### WHAT THIS TASK INVOLVES
Write out everything in the gardening essay from "That tiny square of ground is" down to "make a salad.", keeping every word and punctuation mark unchanged.

### PROVIDED TEXT
┄┄┄┄┄┄┄┄┄┄
‘That’s it! I vote we continue to be hunter-gatherers…’

That tiny square of ground is what inspired these musings.

That tiny square of ground under the shovel is what inspired these musings.

My wife is the gardener. Always has been. She’s had an organic garden going since the first time we were in a house rather than an apartment. At our current location, which is cursed with hard clay, she grows vegetables in small, raised beds.

Consequently, she just goes out to pick our food daily. Depending on what’s in season — and almost any time of the year, there are various greens going that she can go trim from and make a salad.

Which is nice.

So this year, as I have done in previous years but not followed up on it, I voiced a wish to grow something myself: okra. With me, it’s always okra.

I’ve grown other things in the past during my own brief forays into agriculture. But whenever I think, what vegetable do I want more of?, it’s pretty much always okra. Also, it’s not that hard to grow, and you don’t have insane stuff happening like smut growing on your corn.

Anyway, this year my wife took me up on my idle assertion, and — using the authority vested in her as agriculture commissioner of our household — granted me the use of one of her boxes. But I’d have to dig a new bed for it. That is, before purchasing and filling the box with bagged soil from the store (the only place to get serious dirt when you live on “land” like ours), I would have to use one of our mattocks to bust up a section of lawn.

I, of course, being a thoroughly modern fellow, suggested borrowing our older son’s tiller that he bought last year (he’s a pretty serious gardener himself, blessed with sandy soil — recently, he even started keeping chickens). My wife said all the rocks in our clay would probably break his tiller, and I agreed that she probably had a point.

So I spent a fairly lengthy amount of time Saturday bent over almost completely (the mattock has a short handle), chopping and chopping and chopping up the clay, and then grabbing handfuls of loosening grass and trying to shake the clay loose from it.

And I kept thinking… well, you member recently I told you about reading Guns, Germs and Steel? It deals at great length with what caused different human populations to develop differently, and why when the nations of Europe started spreading around the world in the 16th century, they ran into a lot of cultures that were still hunter-gatherers. The book did a lot of explanation — and speculation — about how and why those cultures developed the way they did when they did.
┄┄┄┄┄┄┄┄┄┄
### DATA SECTION
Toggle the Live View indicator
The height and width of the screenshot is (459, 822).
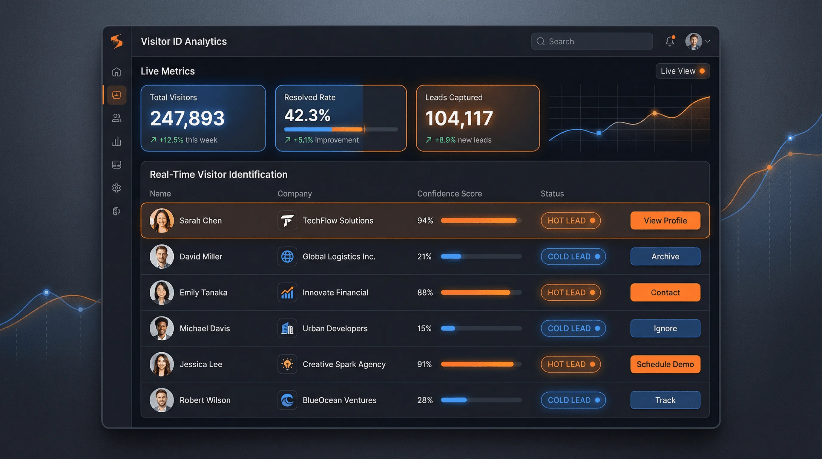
┄┄┄┄┄┄┄┄┄┄
### RESPONSE
That tiny square of ground is what inspired these musings.

That tiny square of ground under the shovel is what inspired these musings.

My wife is the gardener. Always has been. She’s had an organic garden going since the first time we were in a house rather than an apartment. At our current location, which is cursed with hard clay, she grows vegetables in small, raised beds.

Consequently, she just goes out to pick our food daily. Depending on what’s in season — and almost any time of the year, there are various greens going that she can go trim from and make a salad.